Жаба как следует хлопнула глазами, но безмолвно. Кокатрисс только поднял на Кабана свой красный глаз и медленно изогнул свой змеиный хвост.
— Э-э-э,— снова сказал Кабан, переваливаясь своей немалой тушей с боку на бок, — мы хотим кое-что сказать. Попросить, — торопливо исправился он.— Попросить.
Среди Комитета был один Мыш, совсем незаметный. Глазки его метались от Кабана к Кокатриссу и обратно, и он ужасно беспокоился, что встреча проходит ни тпру ни ну.
— Э-э-э,— снова сказал Кабан, и Мыш поспешно стиснул зубы, борясь с желанием прогрызться сквозь масленое раболепие Кабана и сказать все самому. Деревья растут медленно. Кабаны говорят медленно, но сейчас у них нет времени для любезной — и дурацкой — беседы.
— Это было бы бла-го-род-ным делом,— медленно гнусавил в землю Кабан, — если бы господину было угодно даровать свое поз-во-ле-ние, мы бы организовали про-цес-сию и унесли его из этой земли, дабы похоронить его в каком-нибудь надлежащем и отдаленном месте. Бла-го-род-но, конечно же. — Кабан прервался, дабы подковырнуть рылом камень. — Повелителя Сенекса, мы имеем в виду, — сообщил он.
— Нет! — Слово было произнесено громким басом. Все до единого смотрели на Ко-катрисса в ожидании его решения. Но он ничего не говорил. Он лишь продолжал крутить своим хвостом и, будто бы издалека, разглядывать их всех своим красным глазом.

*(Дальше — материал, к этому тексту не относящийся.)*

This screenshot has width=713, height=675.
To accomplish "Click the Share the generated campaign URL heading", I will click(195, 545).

И все они с изумлением переводили глаза с Кокат-рисса на Жабу, и затем стало ясно, что это она квакнула.
Как бы то ни было, когда Кабан снова начал говорить, все взгляды опять были направлены на Кокатрисса.
— «Нет»,— изволил сказать господин,— говорил Кабан.— Но ты, конечно же, по-ни-ма-ешь, что такое обычай, и, конечно же, ты не сом-не-ва-ешь-ся в хороших намерениях очень старого обычая, а это наш обычай — похоронить своего мертвеца. Повелителя Сенекса Припертого к Горам.

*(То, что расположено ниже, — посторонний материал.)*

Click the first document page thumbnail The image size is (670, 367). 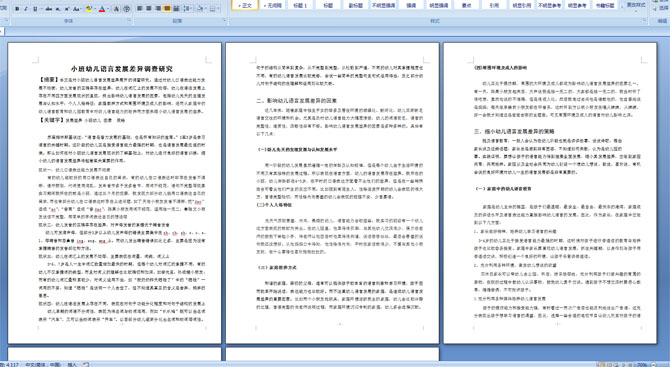(115, 193)
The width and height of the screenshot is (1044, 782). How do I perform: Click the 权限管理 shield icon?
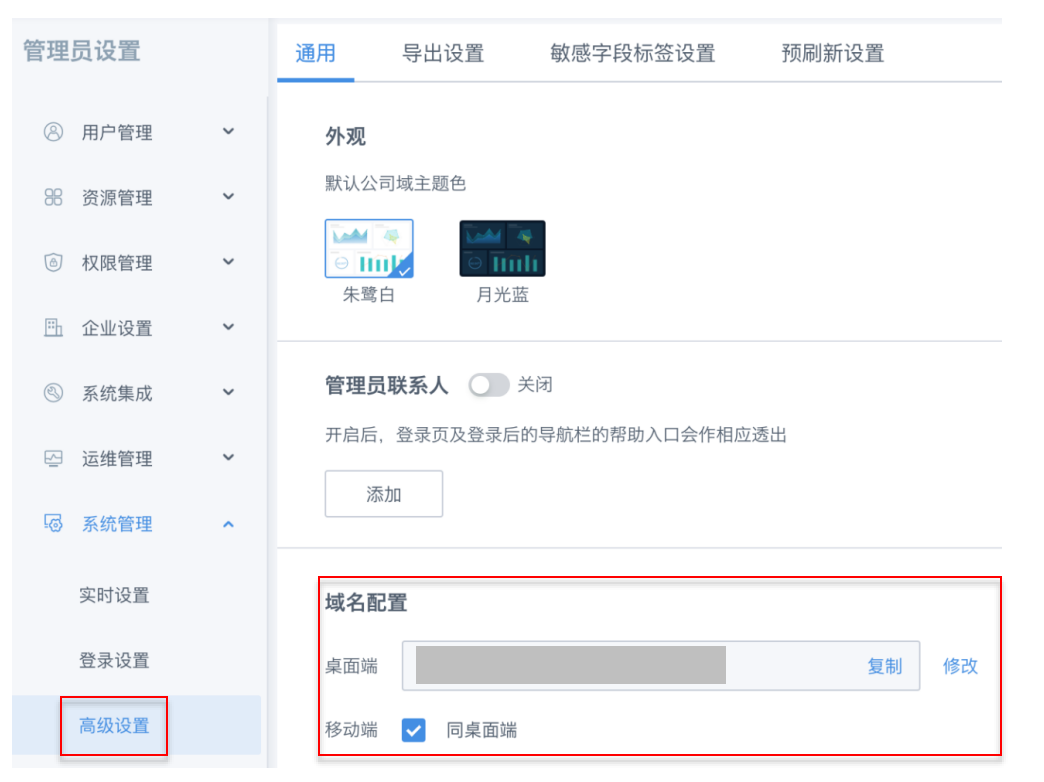(54, 263)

— Обычай, тьфу,— неожиданно выкрикнул Мыш, не в состоянии больше сдерживаться. — Да он смердит, и это нас убивает!
— И помимо всего прочего, — продолжал Кабан,— его останки под-вер-га-ют-ся гниению, не в вину ему сказано, конечно... и никакой тут твоей вины, господин.
(«Проклятие!» — сказал Мыш.)
— Он раз-ла-га-ет-ся, господин, и ты сам можешь заметить, что он рас-про-стра-ня-ет ужасный запах, и этот запах, если тебе будет угодно, он нездоров. Он вреден для нас.
— Убивает нас! Убивает нас! — закричал Мыш.
— Нет! — Это вновь была Жаба, изрыгающая ответы из своего широкого горла, в то время как Кокатрисс наблюдал, не открывая рта.
— Господин снова говорит: «Нет»,— продолжал Кабан. — Но, возможно, ты не по-ни-ма-ешь сути хо-да-тай-ства...
— Тело остается, где оно есть. Нет почестей, — изрыгнула Жаба, — нет конца вони. Нет похорон. Убирайтесь отсюда!
Это было поразительное зрелище, как члены Комитета покорно опустили плечи, и повернулись, и удалились каждый восвояси; ибо с этим последним словом Комитет разом был распущен и прекратил свое существование. Целиком, кроме Мыша. Он остался, и глаза его горели, и грудь ходила ходуном — так часто он дышал, столь полон был он ненависти.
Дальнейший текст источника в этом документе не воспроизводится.